Written request | Copy out every one of the following rows word for word.

Data for this exercise |

━━━━━━

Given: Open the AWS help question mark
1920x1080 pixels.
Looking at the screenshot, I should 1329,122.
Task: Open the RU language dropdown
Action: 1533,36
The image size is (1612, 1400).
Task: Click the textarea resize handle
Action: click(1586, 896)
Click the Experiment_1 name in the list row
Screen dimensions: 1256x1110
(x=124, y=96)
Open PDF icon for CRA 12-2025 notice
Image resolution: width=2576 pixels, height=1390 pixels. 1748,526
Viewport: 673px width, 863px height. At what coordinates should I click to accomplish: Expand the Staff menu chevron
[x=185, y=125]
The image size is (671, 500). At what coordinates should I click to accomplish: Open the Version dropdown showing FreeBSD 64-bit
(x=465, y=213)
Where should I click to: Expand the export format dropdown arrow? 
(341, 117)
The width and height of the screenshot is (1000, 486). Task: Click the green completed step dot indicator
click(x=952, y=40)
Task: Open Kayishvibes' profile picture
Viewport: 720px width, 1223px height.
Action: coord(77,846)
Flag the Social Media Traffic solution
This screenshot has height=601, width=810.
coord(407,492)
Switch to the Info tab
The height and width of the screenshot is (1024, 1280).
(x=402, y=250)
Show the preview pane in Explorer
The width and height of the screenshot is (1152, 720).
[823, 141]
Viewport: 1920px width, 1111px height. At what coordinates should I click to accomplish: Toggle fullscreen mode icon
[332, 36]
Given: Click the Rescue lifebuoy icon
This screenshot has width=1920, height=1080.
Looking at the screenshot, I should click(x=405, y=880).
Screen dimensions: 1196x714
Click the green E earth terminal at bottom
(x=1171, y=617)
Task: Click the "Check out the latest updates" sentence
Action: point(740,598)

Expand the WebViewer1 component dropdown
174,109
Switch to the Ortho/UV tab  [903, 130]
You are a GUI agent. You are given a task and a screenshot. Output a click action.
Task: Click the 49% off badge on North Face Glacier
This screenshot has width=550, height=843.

━━━━━━

Full solution |
Given: Open the AWS help question mark
1920x1080 pixels.
Looking at the screenshot, I should 1329,122.
Task: Open the RU language dropdown
Action: 1533,36
The image size is (1612, 1400).
Task: Click the textarea resize handle
Action: click(1586, 896)
Click the Experiment_1 name in the list row
Screen dimensions: 1256x1110
(x=124, y=96)
Open PDF icon for CRA 12-2025 notice
Image resolution: width=2576 pixels, height=1390 pixels. 1748,526
Viewport: 673px width, 863px height. At what coordinates should I click to accomplish: Expand the Staff menu chevron
[x=185, y=125]
The image size is (671, 500). At what coordinates should I click to accomplish: Open the Version dropdown showing FreeBSD 64-bit
(x=465, y=213)
Where should I click to: Expand the export format dropdown arrow? 
(341, 117)
The width and height of the screenshot is (1000, 486). Task: Click the green completed step dot indicator
click(x=952, y=40)
Task: Open Kayishvibes' profile picture
Viewport: 720px width, 1223px height.
Action: coord(77,846)
Flag the Social Media Traffic solution
This screenshot has height=601, width=810.
coord(407,492)
Switch to the Info tab
The height and width of the screenshot is (1024, 1280).
(x=402, y=250)
Show the preview pane in Explorer
The width and height of the screenshot is (1152, 720).
[823, 141]
Viewport: 1920px width, 1111px height. At what coordinates should I click to accomplish: Toggle fullscreen mode icon
[332, 36]
Given: Click the Rescue lifebuoy icon
This screenshot has width=1920, height=1080.
Looking at the screenshot, I should click(x=405, y=880).
Screen dimensions: 1196x714
Click the green E earth terminal at bottom
(x=1171, y=617)
Task: Click the "Check out the latest updates" sentence
Action: point(740,598)

Expand the WebViewer1 component dropdown
174,109
Switch to the Ortho/UV tab  [903, 130]
You are a GUI agent. You are given a task and a screenshot. Output a click action.
Task: Click the 49% off badge on North Face Glacier
This screenshot has width=550, height=843.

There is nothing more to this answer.